Google parent Alphabet hit by advertising slump as sales miss estimates, but cloud losses narrow
- Alphabet had $57.27 billion in third quarter sales, less than expected, as a slowdown in online advertising spreads from social media to search
- One bright spot is Google’s cloud service, which trails Amazon and Microsoft, with losses less than expected at US$699 million
Google’s advertising juggernaut, which had largely dodged the digital-ad slowdown that hit rivals earlier this year, is no longer immune. Alphabet said third-quarter sales, excluding payments to distribution partners, were US$57.27 billion. That compared with the average analyst projection for US$58.18 billion.
Net income was US$1.06 per share, less than Wall Street’s estimates for US$1.25 per share. Shares fell more than 6 per cent in post-market trading.
Alphabet chief executive officer Sundar Pichai said the company was “focused on moderating operating expense growth”. Chief financial officer Ruth Porat, meanwhile, said she expected headcount additions to fall by more than half in the fourth quarter compared with the previous period.
“As we plan for 2023, we’ll continue to make important trade-offs where needed,” Pichai said. “Throughout Google’s history, periods of dedicated focus have enabled us to emerge strongly.”
Shares fell as low as US$96.71, after closing at US$104.48 in New York.
There were disappointing results across Alphabet’s sprawling portfolio. Search and other related businesses, the company’s financial engine, generated third-quarter sales of US$39.54 billion, compared with analyst estimates of US$40.87 billion. Philipp Schindler, Google’s chief business officer, said some advertisers have begun to trim spending.

> [Source data]:

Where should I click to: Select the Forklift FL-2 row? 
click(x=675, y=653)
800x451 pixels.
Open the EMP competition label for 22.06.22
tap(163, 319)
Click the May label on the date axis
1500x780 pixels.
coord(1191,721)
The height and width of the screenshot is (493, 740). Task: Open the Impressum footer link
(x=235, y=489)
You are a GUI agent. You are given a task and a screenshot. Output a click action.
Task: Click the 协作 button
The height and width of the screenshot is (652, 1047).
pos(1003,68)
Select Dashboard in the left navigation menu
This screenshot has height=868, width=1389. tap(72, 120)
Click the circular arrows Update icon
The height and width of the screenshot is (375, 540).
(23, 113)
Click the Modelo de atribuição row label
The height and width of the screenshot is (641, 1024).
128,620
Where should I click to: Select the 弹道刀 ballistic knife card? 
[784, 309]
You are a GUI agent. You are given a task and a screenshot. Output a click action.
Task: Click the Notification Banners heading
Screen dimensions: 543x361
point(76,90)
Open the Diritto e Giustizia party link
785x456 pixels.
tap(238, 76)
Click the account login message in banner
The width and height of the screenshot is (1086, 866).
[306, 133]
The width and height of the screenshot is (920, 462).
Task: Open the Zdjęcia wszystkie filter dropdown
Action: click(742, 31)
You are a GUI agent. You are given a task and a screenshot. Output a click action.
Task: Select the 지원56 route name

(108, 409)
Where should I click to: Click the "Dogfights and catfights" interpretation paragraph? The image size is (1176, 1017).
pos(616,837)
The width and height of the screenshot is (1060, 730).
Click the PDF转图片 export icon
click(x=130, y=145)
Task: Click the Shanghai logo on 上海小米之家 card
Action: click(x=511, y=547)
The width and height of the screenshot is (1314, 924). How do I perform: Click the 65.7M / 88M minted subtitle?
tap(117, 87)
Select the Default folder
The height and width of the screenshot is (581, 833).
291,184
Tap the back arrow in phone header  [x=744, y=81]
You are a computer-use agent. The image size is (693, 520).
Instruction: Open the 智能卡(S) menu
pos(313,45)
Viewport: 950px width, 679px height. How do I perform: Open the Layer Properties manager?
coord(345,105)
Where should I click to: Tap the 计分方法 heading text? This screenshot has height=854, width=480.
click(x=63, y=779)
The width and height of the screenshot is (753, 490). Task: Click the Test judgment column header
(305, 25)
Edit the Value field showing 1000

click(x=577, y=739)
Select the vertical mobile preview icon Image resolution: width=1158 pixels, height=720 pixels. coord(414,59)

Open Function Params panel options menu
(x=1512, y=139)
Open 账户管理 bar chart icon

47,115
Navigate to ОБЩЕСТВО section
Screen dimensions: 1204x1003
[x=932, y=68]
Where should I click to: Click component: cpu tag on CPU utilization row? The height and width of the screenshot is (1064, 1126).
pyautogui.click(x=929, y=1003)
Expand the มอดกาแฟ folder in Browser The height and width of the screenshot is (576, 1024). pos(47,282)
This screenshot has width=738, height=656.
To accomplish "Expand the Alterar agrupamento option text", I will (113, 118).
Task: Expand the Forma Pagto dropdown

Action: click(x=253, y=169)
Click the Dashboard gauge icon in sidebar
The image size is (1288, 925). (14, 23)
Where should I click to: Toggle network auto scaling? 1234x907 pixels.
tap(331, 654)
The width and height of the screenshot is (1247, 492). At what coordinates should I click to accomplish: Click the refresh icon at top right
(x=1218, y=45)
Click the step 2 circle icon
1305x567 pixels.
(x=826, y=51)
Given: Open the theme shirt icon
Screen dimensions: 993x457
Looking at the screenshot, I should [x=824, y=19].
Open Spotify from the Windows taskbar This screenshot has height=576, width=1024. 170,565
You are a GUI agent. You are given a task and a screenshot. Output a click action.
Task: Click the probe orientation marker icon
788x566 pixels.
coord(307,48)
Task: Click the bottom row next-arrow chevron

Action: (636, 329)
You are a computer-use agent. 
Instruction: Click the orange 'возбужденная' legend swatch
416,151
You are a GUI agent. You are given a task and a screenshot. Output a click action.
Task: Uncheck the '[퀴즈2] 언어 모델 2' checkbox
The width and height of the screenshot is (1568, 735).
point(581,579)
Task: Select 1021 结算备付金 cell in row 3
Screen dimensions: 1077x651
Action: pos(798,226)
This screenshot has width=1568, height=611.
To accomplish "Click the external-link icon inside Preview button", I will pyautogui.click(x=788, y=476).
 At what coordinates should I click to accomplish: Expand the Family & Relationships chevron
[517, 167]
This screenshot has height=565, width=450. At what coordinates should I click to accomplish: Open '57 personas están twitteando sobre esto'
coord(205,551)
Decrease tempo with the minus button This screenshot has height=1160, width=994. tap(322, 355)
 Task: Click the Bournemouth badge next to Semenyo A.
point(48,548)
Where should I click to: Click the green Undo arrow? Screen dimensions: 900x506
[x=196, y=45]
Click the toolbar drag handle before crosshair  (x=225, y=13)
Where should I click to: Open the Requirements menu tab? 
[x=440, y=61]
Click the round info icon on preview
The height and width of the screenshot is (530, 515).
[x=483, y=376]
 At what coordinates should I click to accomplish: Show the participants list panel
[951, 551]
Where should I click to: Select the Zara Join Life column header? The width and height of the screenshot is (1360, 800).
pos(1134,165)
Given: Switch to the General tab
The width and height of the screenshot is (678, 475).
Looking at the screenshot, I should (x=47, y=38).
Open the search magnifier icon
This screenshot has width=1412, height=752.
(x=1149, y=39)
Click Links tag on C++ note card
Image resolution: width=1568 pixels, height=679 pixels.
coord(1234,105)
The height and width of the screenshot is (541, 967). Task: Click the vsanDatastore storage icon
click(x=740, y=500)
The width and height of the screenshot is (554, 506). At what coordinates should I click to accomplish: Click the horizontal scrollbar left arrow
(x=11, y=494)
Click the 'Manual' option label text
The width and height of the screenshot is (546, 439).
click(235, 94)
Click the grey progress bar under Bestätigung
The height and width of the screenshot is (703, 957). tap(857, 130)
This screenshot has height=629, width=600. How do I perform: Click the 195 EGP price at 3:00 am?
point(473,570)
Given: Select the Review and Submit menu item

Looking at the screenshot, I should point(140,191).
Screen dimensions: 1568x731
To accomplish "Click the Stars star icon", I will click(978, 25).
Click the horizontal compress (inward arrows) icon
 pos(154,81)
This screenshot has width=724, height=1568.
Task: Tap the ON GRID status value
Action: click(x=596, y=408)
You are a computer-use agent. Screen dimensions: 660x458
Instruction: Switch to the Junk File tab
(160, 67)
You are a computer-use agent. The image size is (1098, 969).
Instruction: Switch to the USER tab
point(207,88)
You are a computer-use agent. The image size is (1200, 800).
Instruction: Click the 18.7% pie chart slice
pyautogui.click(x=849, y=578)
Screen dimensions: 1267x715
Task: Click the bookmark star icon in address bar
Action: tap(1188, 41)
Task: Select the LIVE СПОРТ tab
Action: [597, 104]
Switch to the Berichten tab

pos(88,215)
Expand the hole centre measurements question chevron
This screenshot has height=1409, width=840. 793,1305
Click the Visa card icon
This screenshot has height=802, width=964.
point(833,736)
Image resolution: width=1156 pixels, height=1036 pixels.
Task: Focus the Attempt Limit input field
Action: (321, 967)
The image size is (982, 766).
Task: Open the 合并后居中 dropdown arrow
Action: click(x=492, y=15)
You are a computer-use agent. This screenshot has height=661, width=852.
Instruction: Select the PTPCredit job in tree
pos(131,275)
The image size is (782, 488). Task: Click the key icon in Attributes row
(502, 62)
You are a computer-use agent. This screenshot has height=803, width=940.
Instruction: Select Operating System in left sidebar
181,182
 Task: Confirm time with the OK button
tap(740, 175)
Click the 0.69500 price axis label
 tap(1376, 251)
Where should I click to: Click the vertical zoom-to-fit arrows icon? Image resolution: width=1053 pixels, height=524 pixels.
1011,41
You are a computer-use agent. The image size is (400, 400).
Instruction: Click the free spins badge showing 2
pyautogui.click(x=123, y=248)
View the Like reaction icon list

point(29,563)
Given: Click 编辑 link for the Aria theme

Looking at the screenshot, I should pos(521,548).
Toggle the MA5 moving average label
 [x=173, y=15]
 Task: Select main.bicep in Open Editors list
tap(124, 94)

> [Exercise instructions]:
1. In the article on Alphabet's third-quarter results, how much did Search and related businesses generate in sales?
2. Continue the article on Alphabet's third-quarter results from the point at which it ends.

> [Outputs in order]:
1. US$39.54 billion

2.
Google’s YouTube missed the mark by an even wider margin, reporting ad sales of US$7.07 billion, compared with analysts’ average estimate of US$7.47 billion.
“Google needs to salvage stronger growth from YouTube to keep its head above the water,” said Evelyn Mitchell, an analyst with Insider Intelligence. “Being wholly reliant on how search performs, that’s not a good place to be.”
Alphabet’s Other Bets – a collection of nascent companies that includes self-driving car company Waymo and life sciences unit Verily – saw US$209 million in revenue on losses of US$1.61 billion. In September, Verily, which has experimented with diabetes-detecting contact lenses and launched Covid-19 testing programmes, said it raised US$1 billion in new investments led by its parent company.
While Google has taken steps to control costs during the economic downturn, it will take time for the company to see the benefits, said Tejas Dessai, a research analyst at Global X ETFs.
“It’s a big company – it will take some time to trim fat,” he said.